- _WHAT NEEDS TO BE DONE_
Restate the entries below word for word, omitting nothing.
** Opening DATA FOR THIS EXERCISE block **
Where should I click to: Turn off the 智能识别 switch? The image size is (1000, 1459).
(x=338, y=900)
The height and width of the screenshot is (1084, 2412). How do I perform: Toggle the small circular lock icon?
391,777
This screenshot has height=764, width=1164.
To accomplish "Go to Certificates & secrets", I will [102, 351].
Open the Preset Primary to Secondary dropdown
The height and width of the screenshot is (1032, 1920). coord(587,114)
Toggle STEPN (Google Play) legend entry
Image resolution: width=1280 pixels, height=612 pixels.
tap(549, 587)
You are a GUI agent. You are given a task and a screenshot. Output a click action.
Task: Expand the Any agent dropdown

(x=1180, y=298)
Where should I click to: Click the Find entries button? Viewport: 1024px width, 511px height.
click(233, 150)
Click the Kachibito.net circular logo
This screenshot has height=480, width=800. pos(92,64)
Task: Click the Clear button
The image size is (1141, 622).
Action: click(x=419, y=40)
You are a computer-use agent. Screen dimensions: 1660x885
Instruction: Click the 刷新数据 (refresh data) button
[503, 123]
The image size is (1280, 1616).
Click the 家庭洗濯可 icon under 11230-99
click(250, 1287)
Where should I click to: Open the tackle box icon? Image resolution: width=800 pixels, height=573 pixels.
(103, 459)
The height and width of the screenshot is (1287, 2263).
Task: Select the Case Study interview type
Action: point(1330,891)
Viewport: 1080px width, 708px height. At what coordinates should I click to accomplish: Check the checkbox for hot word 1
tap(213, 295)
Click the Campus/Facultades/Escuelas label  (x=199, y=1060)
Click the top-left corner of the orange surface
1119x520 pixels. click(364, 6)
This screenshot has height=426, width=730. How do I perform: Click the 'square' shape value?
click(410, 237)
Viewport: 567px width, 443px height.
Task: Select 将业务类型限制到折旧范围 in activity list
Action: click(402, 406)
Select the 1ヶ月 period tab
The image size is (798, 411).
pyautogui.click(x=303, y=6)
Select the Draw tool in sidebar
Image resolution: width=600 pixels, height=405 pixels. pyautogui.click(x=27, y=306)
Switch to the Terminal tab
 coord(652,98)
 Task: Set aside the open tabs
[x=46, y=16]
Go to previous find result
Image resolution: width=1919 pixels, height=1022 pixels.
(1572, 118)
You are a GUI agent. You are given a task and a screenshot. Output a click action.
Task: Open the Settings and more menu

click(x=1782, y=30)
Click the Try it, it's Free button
** Closing DATA FOR THIS EXERCISE block **
- _RESPONSE AREA_
Where should I click to: Turn off the 智能识别 switch? The image size is (1000, 1459).
(x=338, y=900)
The height and width of the screenshot is (1084, 2412). How do I perform: Toggle the small circular lock icon?
391,777
This screenshot has height=764, width=1164.
To accomplish "Go to Certificates & secrets", I will [102, 351].
Open the Preset Primary to Secondary dropdown
The height and width of the screenshot is (1032, 1920). coord(587,114)
Toggle STEPN (Google Play) legend entry
Image resolution: width=1280 pixels, height=612 pixels.
tap(549, 587)
You are a GUI agent. You are given a task and a screenshot. Output a click action.
Task: Expand the Any agent dropdown

(x=1180, y=298)
Where should I click to: Click the Find entries button? Viewport: 1024px width, 511px height.
click(233, 150)
Click the Kachibito.net circular logo
This screenshot has height=480, width=800. pos(92,64)
Task: Click the Clear button
The image size is (1141, 622).
Action: click(x=419, y=40)
You are a computer-use agent. Screen dimensions: 1660x885
Instruction: Click the 刷新数据 (refresh data) button
[503, 123]
The image size is (1280, 1616).
Click the 家庭洗濯可 icon under 11230-99
click(250, 1287)
Where should I click to: Open the tackle box icon? Image resolution: width=800 pixels, height=573 pixels.
(103, 459)
The height and width of the screenshot is (1287, 2263).
Task: Select the Case Study interview type
Action: point(1330,891)
Viewport: 1080px width, 708px height. At what coordinates should I click to accomplish: Check the checkbox for hot word 1
tap(213, 295)
Click the Campus/Facultades/Escuelas label  (x=199, y=1060)
Click the top-left corner of the orange surface
1119x520 pixels. click(364, 6)
This screenshot has height=426, width=730. How do I perform: Click the 'square' shape value?
click(410, 237)
Viewport: 567px width, 443px height.
Task: Select 将业务类型限制到折旧范围 in activity list
Action: click(402, 406)
Select the 1ヶ月 period tab
The image size is (798, 411).
pyautogui.click(x=303, y=6)
Select the Draw tool in sidebar
Image resolution: width=600 pixels, height=405 pixels. pyautogui.click(x=27, y=306)
Switch to the Terminal tab
 coord(652,98)
 Task: Set aside the open tabs
[x=46, y=16]
Go to previous find result
Image resolution: width=1919 pixels, height=1022 pixels.
(1572, 118)
You are a GUI agent. You are given a task and a screenshot. Output a click action.
Task: Open the Settings and more menu

click(x=1782, y=30)
Click the Try it, it's Free button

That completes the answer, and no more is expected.